§ Quoted passage
┏━━

All Together Now: Terrence Masson and the Coming Age of Collaboration

"The inter-connectivity of social media, the web, the interdisciplinary work between artists, programmers, and educators, all point to one thing; we're no longer in the Computer Age. We're in the age of Collaboration." So proclaims Terrence Masson, Keynote Speaker at the ISEA 2011 conference in Istanbul. This intriguing prophecy is hardly a surprise to those familiar with Masson's talks. Over the last few years, Masson has taught and traveled as a speaker, bringing his decades of experience in the film, game, and VFX industries to bear on evolving discussions of collaboration across the academic and professional worlds, and how technology is developing that bond.
The name Terrence Masson may not be familiar, but you’re sure to have seen his work. A creator, consultant, and teacher of VFX for more than 20 years, Masson boasts an impressive resume that includes credits on major features like Hook, Interview With the Vampire, True Lies, Batman Forever, Titanic, and many more. As a Sequence Supervisor at ILM, he helped oversee the 1990s re-release of the classic Star Wars Trilogy, consulted with Dreamworks SKG on a new cinematography pipeline for Aardman feature Flushed Away, and is credited with developing the now-iconic CG animation technique used in the television series South Park. Masson also has significant credits in the gaming field, having worked as Visual Effects Supervisor on high-profile games, including Batman: Dark Tomorrow, Alter Echo, and Midnight Club II, for Rockstar entertainment, as well as serving as Creative Director and Executive Producer on Sim City 4.
Now an Associate Professor and Director of Creative Industries at Northeastern University in Boston, Masson is pioneering a new approach to interdisciplinary collaboration in order to prepare educators, and their students, for this brave new world of ours. Recently, Masson took some time to let me pick his brain on convergence, academia, and where he thinks we’re headed.
Zoe Chevat: Let’s jump right in. One of the points you focused on in your talk at ISEA2011, and one you seem to return to, is the difference between cooperation and collaboration. Specifically, how to move back to collaboration, which has been overtaken by what you called "digital cooperation." What’s been the general reaction?

┗━━

§ Questions to answer
1. According to the Terrence Masson article, at which conference and in which city did Masson give a keynote talk?
2. Carry the Terrence Masson article on from the end of Zoe Chevat's question.
The material after this plays no part here.

§ Source data

┏━━

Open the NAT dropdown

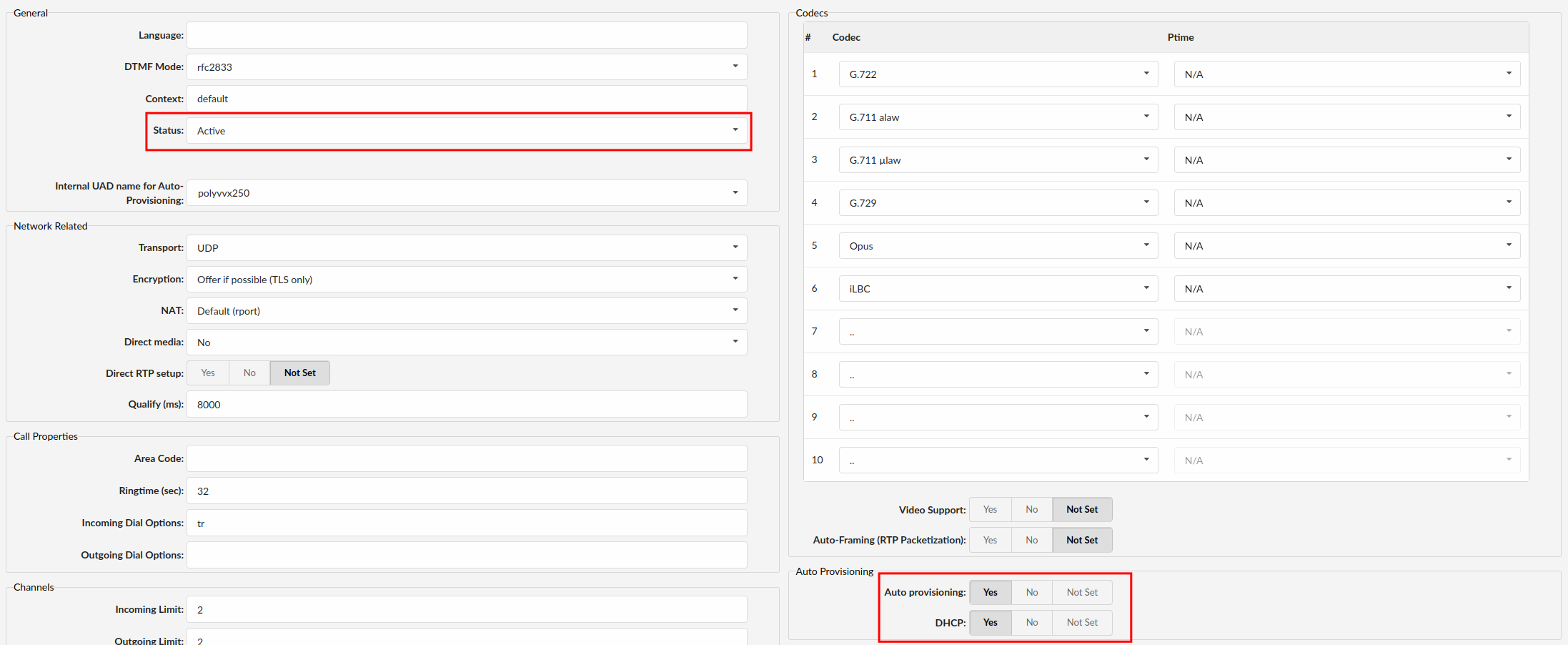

┗━━

§ Responses
1. The ISEA 2011 conference in Istanbul.

2.
Terrance Masson: It's a fine point for some people to get, but it gets a lot of head nodding. It's not immediately obvious, especially with the democratization of software, making it both cheap and available, and creating specializations among artists and technicians. But, as someone who’s been a producer and director, you’re looking at [the production process] from "50, 000 feet." Having worked across so many different media types, short film, animation, video games, online media, film, VFX, having come up through the trenches, I can see where [the process] does and doesn't work. The variety of my experience provides me with a real lateral view.
ZC: Why the personal drive to collaborate? Where in your biography would you say is the genesis of this idea, the essential importance of collaboration, not just cooperation? Mostly from working in the mainstream film industry?
TM: A lot of it has to do with my undergraduate BFA. William Paterson was the only Computer Design program that was housed in the Art Program, which was very appealing. This was 1991; there was hardly any commercial software available, and accessibility was very limited. So I was exposed to critique, but that's true for anyone in a fine arts degree, being part of critiques. Being able to realize how my work stands against and compliments others’. It was a big influence.